Prof. Burgess writes that her historical account of Imperial Tobacco Canada is an “original and valuable addition,” one that “adheres to a high professional standard.” It is original; this is the first book-length treatment of this company. But I’m mystified as to how one could claim a “high professional standard” for historical scholarship involving a 20th-century tobacco firm that avoids any discussion of lung cancer or other smoking-related illness. Even Imperial Tobacco, on its web page, acknowledges this well-established fact: “Smoking is a cause of various serious and fatal diseases such as lung cancer, emphysema, chronic bronchitis, and heart disease.”

Professor Burgess states that the book was intended only for employees and was “never distributed or sold to the public.” On-line book sellers have sold the book. The French-language version of the book is available at the Bibliothèque et Archives nationales du Québec (National Library and Archives of Quebec).

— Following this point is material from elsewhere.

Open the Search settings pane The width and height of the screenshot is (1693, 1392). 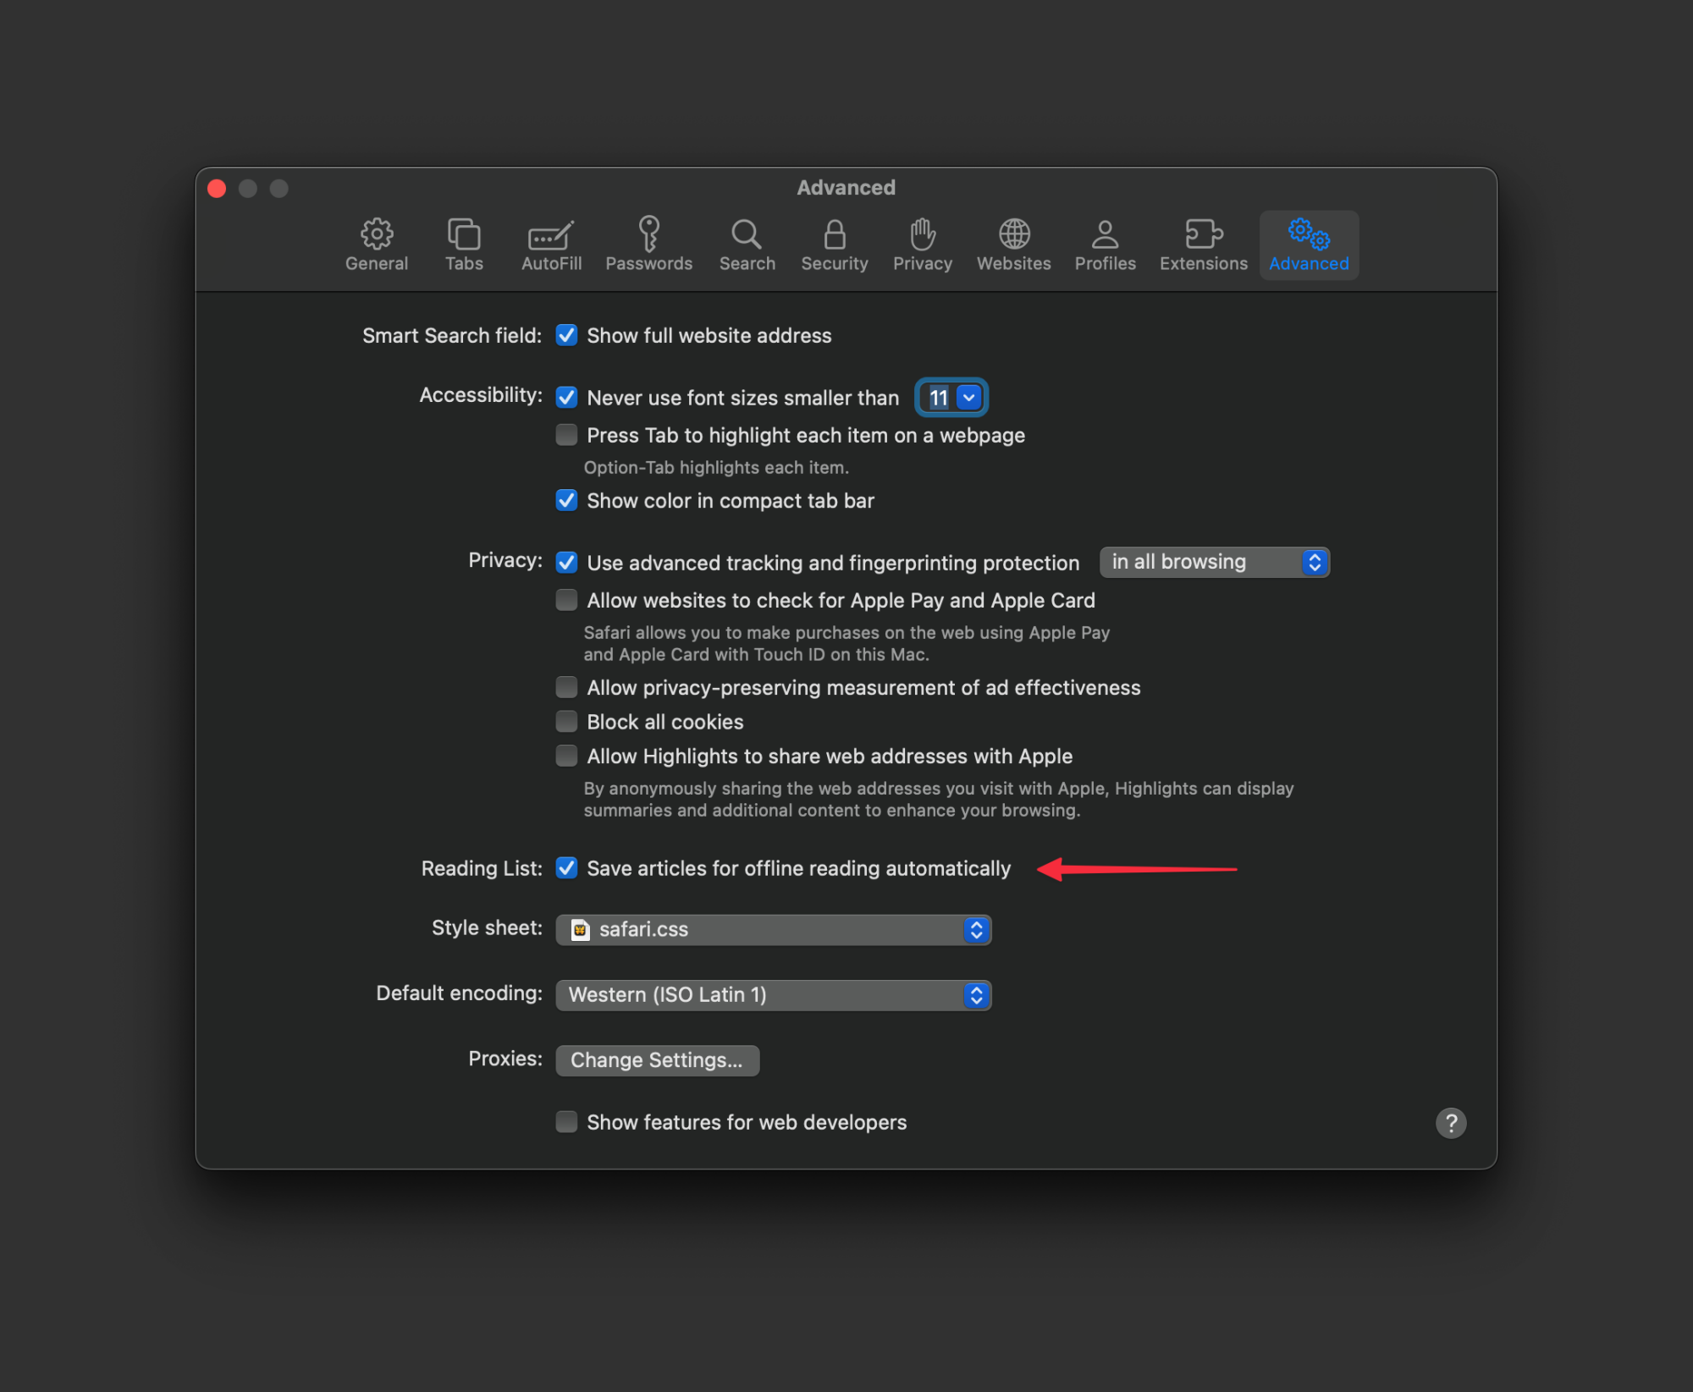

My university library also has an English copy, a fact brought home to me when one of my students used this book for an essay on historical tobacco marketing.

Prof. Burgess contends that she has always acknowledged openly her commissioned work for Imperial Tobacco, even saying that “my work on the book is mentioned on the UQAM website.” It is today listed on her faculty web page. But that was not the case in June 2013 when I was doing research on the relationship between Canadian historians and tobacco firms. There was then no mention of the Imperial Tobacco book on Prof. Burgess’s faculty page. (The page was saved on 19 June 2013, using Zotero; see full text below). At some point in the past year, some six years after the book’s publication, Prof. Burgess added this title to her faculty web page profile. Coincidentally or not, during this period news articles on the sub rosa work done by Canadian historians for tobacco companies began to appear. See here and here.

In her application for the $2.3 million SSHRC grant in 2011, Prof. Burgess says that she included the Imperial Tobacco book on her accompanying c.v. We should take her at her word. But this still raises important questions, I believe, about what role prior funding by tobacco companies should play in eligibility for government research funding. I have applied for and held health-related research grants that screen for an applicant’s prior funding by tobacco interests. I’ve made my choice, in this sense. Of course, these are issues to take up with SSHRC and other federal granting agencies, not Prof. Burgess.